The Institute for Music Aesthetics was founded on September 29, 1967, as the "Institute for Valuation Research" at the then Academy for Music and Performing Arts in Graz. Initially, it was planned as an "Institute for Cultural Journalism". The academy appointed Harald Kaufmann, who had conceived the institute in 1966, as its first head.

At the symposium in the founding year of 1967 Theodor W. Adorno (who held Kaufmann in high regard) gave a keynote address. Kaufmann programmatically outlined a concept for the new research facility in two of his publications (Spurlinien. Analytische Aufsätze über Sprache und Musik and Fingerübungen. 'Musikgesellschaft und Wertungsforschung') and exemplarily applied its principles in case studies.

----

**List of tasks:**
**1)** Revise the part of the text on the Institute for Music Aesthetics that opens with the words "The Institute for" and closes with "its first head.", replacing "Harald Kaufmann" with "H. Kaufmann".
**2)** Answer these questions using the text on the Institute for Music Aesthetics:
(a) On what date was the institute founded?
(b) Who gave a keynote address at the symposium in the founding year?
(c) As what kind of institute was it initially planned?
**3)** Translate this sentence from the text on the Institute for Music Aesthetics into German: 'Initially, it was planned as an "Institute for Cultural Journalism".'

----

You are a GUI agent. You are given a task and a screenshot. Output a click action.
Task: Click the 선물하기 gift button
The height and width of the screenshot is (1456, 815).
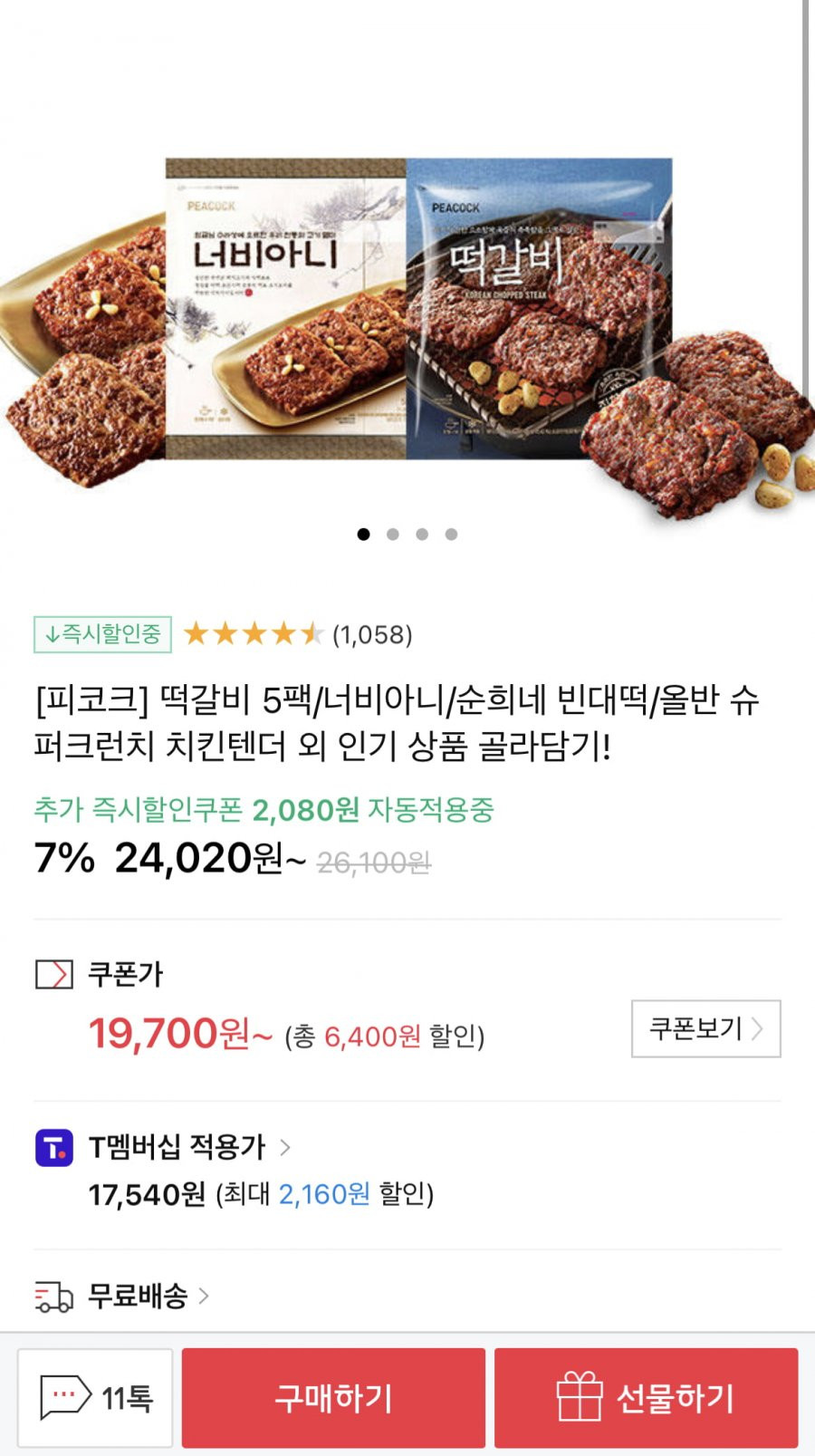tap(646, 1397)
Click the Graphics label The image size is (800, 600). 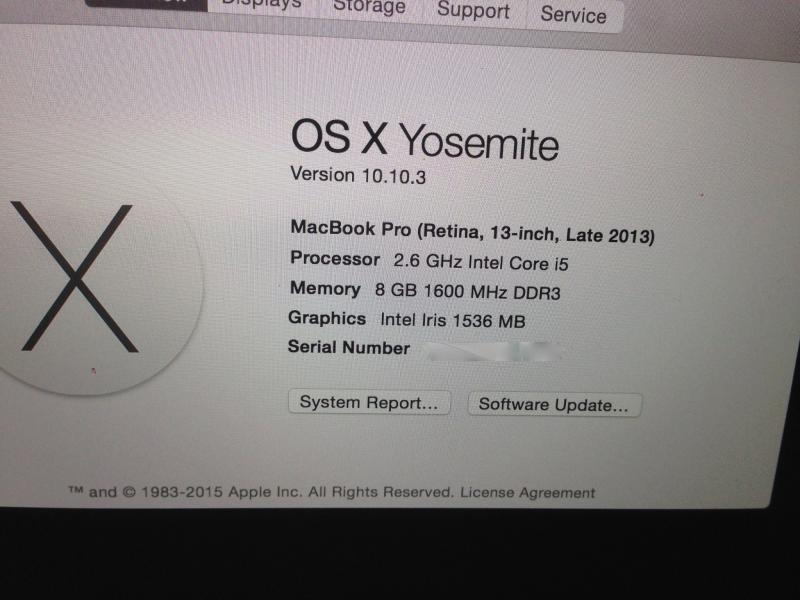click(327, 318)
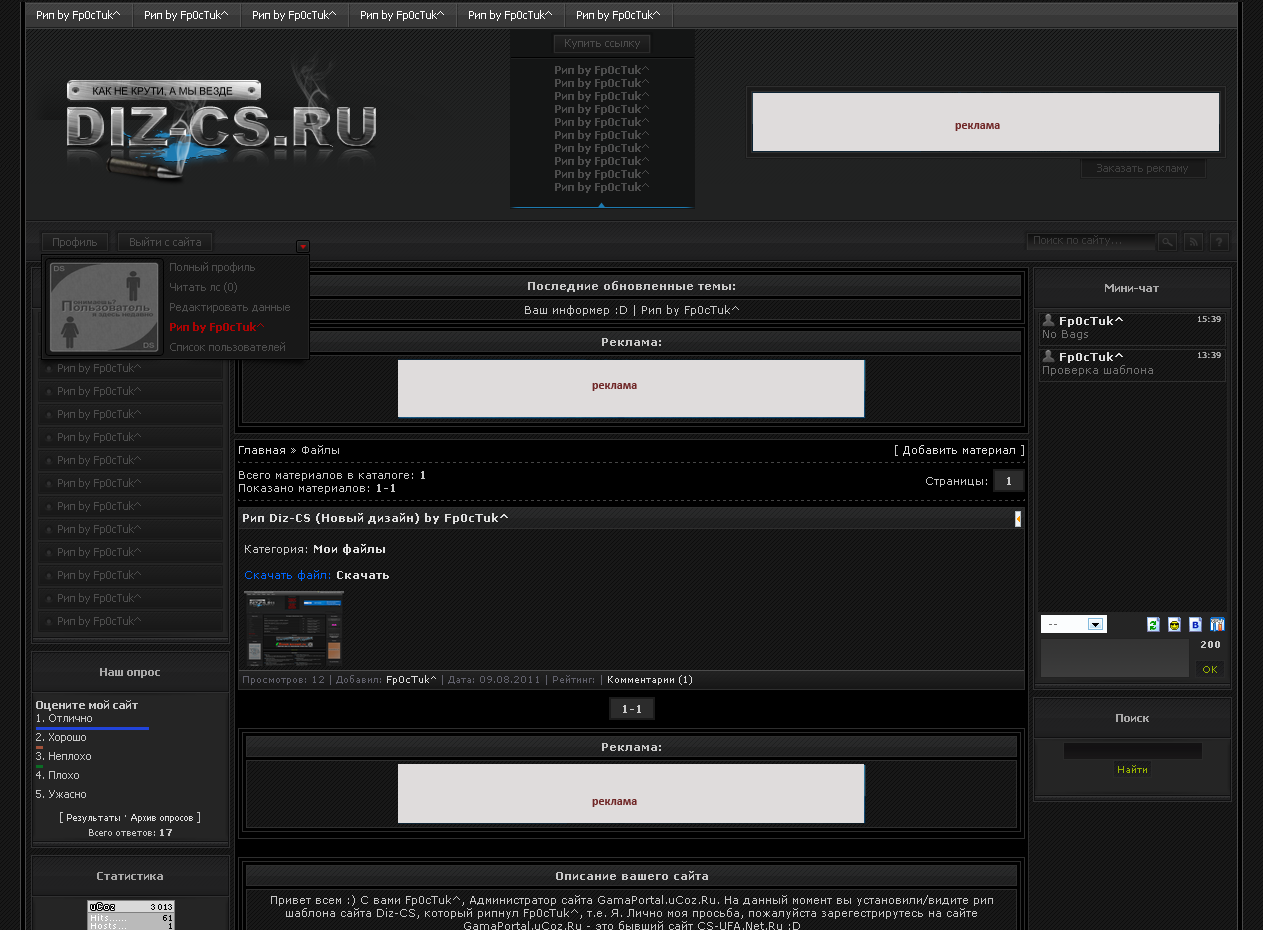This screenshot has width=1263, height=930.
Task: Open the smiley emoticons icon in mini-chat
Action: pyautogui.click(x=1174, y=625)
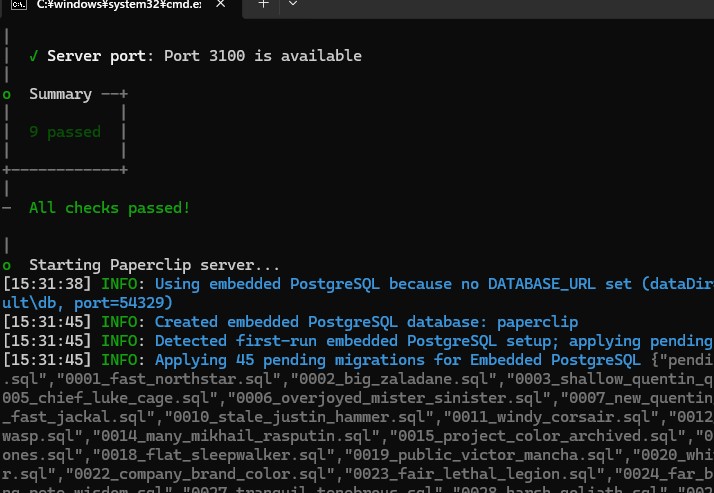The image size is (714, 493).
Task: Click empty title bar area right of tabs
Action: click(x=500, y=5)
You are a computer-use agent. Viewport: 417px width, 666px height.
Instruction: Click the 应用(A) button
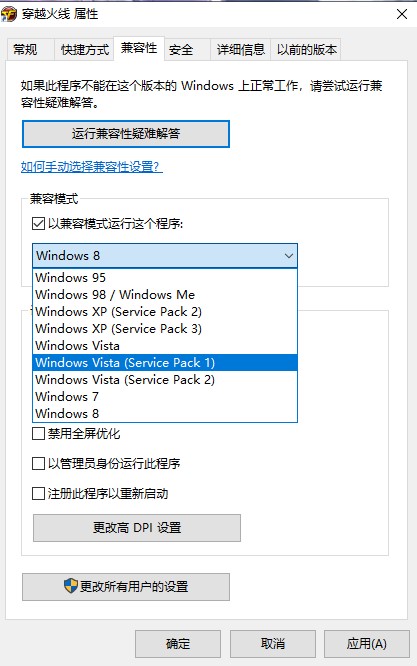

----

**Results by task:**
**1)**
The Institute for Music Aesthetics was founded on September 29, 1967, as the "Institute for Valuation Research" at the then Academy for Music and Performing Arts in Graz. Initially, it was planned as an "Institute for Cultural Journalism". The academy appointed H. Kaufmann, who had conceived the institute in 1966, as its first head.

**2)**
(a) September 29, 1967
(b) Theodor W. Adorno
(c) An "Institute for Cultural Journalism"

**3)** Ursprünglich war es als „Institut für Kulturpublizistik“ geplant.